• The humanitarian situation remains dire in Somalia with an estimated 4.2 million people, including 2.5 million children, in need of humanitarian assistance and protection due to repeated climatic shocks, continued conflict and violence.
• Over 1.5 million people will require emergency nutrition support and treatment, with 954,000 children under five years projected to be acutely malnourished from August 2018 to September 2019. In 2018, 220,000 children were admitted in UNICEF-supported nutrition centres, exceeding the annual target by 28 per cent, and covering 94 per cent of the national severe acute malnutrition (SAM) burden.
• In 2018, a three-fold reduction of measles was recorded compared to 2017 following the mass supplementary immunization of more than 4.4 million children between six months to 10 years old.
• Some 3 million people are still in need of urgent healthcare and access to WASH services. UNICEF and partners also provided close to 1.1 million people in 2018 with temporary access to adequate and safe water.
• In 2018, children continued to be the most affected by crises in Somalia. More than 3 million school age children remain out of school, and child protection concerns were also on the rise with 5,279 children reported to be victims of grave violations.

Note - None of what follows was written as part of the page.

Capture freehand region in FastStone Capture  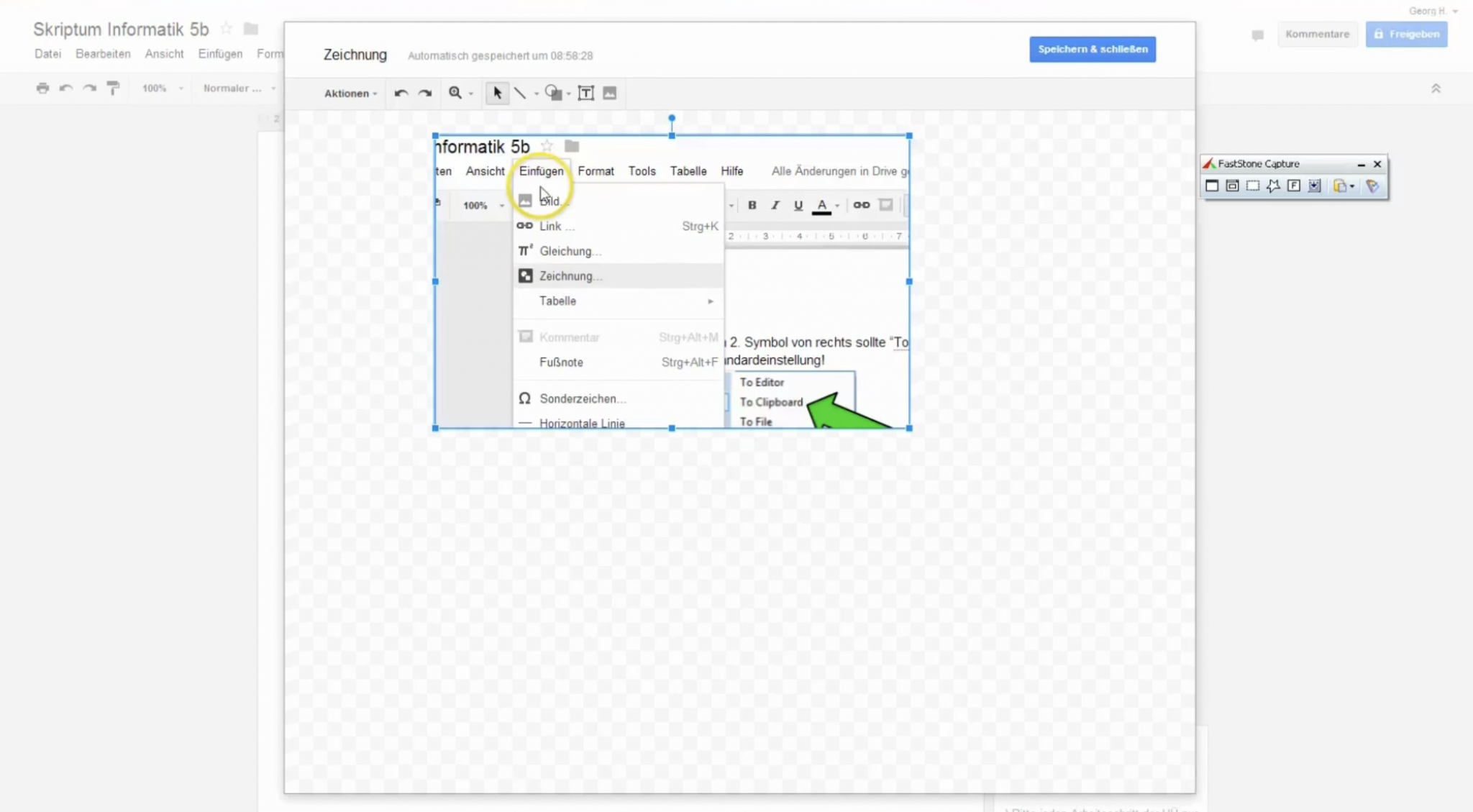coord(1273,186)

Situation Overview and Humanitarian Needs
The humanitarian situation remains dire in Somalia due to repeated climate shocks, continued conflict and violence. According to the recently released 2019 Humanitarian Needs Overview (HNO), over 4.2 million people, including 2.5 million children, need humanitarian assistance and protection. Over 1.5 million people will require emergency nutrition support and treatment, with 954,000 children aged under-5 projected to be acutely malnourished from August 2018 to September 2019, including 173,600 severely malnourished. By December 2018, over 3 million children, out of 4.9 million in the country, are estimated to be out of school, including 1.85 million school aged children who require urgent assistance. Disease outbreaks such as acute watery diarrhoea (AWD)/cholera and measles continue to represent a major threat to children with 9,034 suspected measles cases (73 per cent being children under-5) and 6,761 suspected cases of AWD/cholera including 46 deaths reported in 2018. There are also an estimated 2.6 million people displaced in country, including over 1 million in the last year alone, with women and children representing the majority of the displaced. The growing trend of forced evictions continues, and between January and October 2018, close to 235,000 internally displaced persons (IDPs) were evicted in Somalia. On average, over 11,000 IDPs are evicted every month, and many were subjected to multiple evictions. Exclusion and discrimination of socially marginalized groups continue to exacerbate elevated levels of acute humanitarian needs. In 2018, reported cases of child protection violations rose, with 5,565 children, including 805 girls, reported to be victims of grave violations committed by parties to the conflict. The Country Task Force on Monitoring and Reporting (CTFMR) also reported that 2,300 children, including 72 girls, were recruited by armed groups, an increase of 8 per cent when compared to the same period in 2017. The 2018 Deyr season was below average to poor in many parts of Somalia. As a result, northeast and central regions of Somalia are expected to be affected by drought, with the overall humanitarian situation expected to worsen until the next Gu rainy season in April 2019.